#### TASK DESCRIPTION:
Write out the rows below word for word, from the line with "is (718, 1280)." through the end of the rows, including both ends.

** Opening AVAILABLE RECORDS block **

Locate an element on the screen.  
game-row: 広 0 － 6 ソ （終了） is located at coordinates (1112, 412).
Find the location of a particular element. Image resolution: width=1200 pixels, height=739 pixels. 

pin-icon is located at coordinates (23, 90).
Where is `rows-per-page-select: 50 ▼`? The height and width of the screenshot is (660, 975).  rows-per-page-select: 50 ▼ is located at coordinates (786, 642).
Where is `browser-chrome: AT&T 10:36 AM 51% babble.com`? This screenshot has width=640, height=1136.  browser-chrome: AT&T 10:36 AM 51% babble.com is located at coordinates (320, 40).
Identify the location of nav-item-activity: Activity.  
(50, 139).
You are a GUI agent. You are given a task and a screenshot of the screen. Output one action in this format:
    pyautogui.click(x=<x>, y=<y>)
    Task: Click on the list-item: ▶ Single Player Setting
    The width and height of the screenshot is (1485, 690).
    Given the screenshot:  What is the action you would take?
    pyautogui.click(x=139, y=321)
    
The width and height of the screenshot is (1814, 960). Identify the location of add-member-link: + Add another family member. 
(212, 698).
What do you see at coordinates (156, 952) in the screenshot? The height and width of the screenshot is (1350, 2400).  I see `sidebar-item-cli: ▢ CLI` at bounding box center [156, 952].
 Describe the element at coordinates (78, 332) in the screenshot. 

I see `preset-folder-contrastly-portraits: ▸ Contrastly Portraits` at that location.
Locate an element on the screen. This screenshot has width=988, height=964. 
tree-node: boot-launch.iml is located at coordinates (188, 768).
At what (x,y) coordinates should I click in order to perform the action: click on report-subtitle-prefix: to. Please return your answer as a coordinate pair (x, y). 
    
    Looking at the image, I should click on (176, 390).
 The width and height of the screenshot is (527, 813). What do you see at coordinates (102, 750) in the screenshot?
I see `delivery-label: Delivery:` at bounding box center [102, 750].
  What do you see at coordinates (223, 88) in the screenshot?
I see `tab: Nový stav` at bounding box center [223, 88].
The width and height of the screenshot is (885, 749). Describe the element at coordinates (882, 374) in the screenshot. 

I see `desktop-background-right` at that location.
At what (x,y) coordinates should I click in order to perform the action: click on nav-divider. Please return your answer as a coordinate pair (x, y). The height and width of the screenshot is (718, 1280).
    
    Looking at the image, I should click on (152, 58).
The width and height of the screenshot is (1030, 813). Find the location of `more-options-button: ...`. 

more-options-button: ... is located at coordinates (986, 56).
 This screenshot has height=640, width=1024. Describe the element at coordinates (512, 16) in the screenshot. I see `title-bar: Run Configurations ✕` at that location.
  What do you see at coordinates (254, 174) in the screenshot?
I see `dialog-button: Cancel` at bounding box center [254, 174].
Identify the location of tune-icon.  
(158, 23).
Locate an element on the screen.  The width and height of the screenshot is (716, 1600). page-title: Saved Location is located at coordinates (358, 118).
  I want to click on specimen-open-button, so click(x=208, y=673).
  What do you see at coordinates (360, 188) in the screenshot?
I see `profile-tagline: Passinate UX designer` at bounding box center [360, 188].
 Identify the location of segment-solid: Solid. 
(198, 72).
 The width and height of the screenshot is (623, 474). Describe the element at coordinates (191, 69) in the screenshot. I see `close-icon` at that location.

** Closing AVAILABLE RECORDS block **

#### ANSWER TO THIS EXERCISE:
At what (x,y) coordinates should I click in order to perform the action: click on nav-divider. Please return your answer as a coordinate pair (x, y). The height and width of the screenshot is (718, 1280).
    
    Looking at the image, I should click on (152, 58).
The width and height of the screenshot is (1030, 813). Find the location of `more-options-button: ...`. 

more-options-button: ... is located at coordinates (986, 56).
 This screenshot has height=640, width=1024. Describe the element at coordinates (512, 16) in the screenshot. I see `title-bar: Run Configurations ✕` at that location.
  What do you see at coordinates (254, 174) in the screenshot?
I see `dialog-button: Cancel` at bounding box center [254, 174].
Identify the location of tune-icon.  
(158, 23).
Locate an element on the screen.  The width and height of the screenshot is (716, 1600). page-title: Saved Location is located at coordinates (358, 118).
  I want to click on specimen-open-button, so click(x=208, y=673).
  What do you see at coordinates (360, 188) in the screenshot?
I see `profile-tagline: Passinate UX designer` at bounding box center [360, 188].
 Identify the location of segment-solid: Solid. 
(198, 72).
 The width and height of the screenshot is (623, 474). Describe the element at coordinates (191, 69) in the screenshot. I see `close-icon` at that location.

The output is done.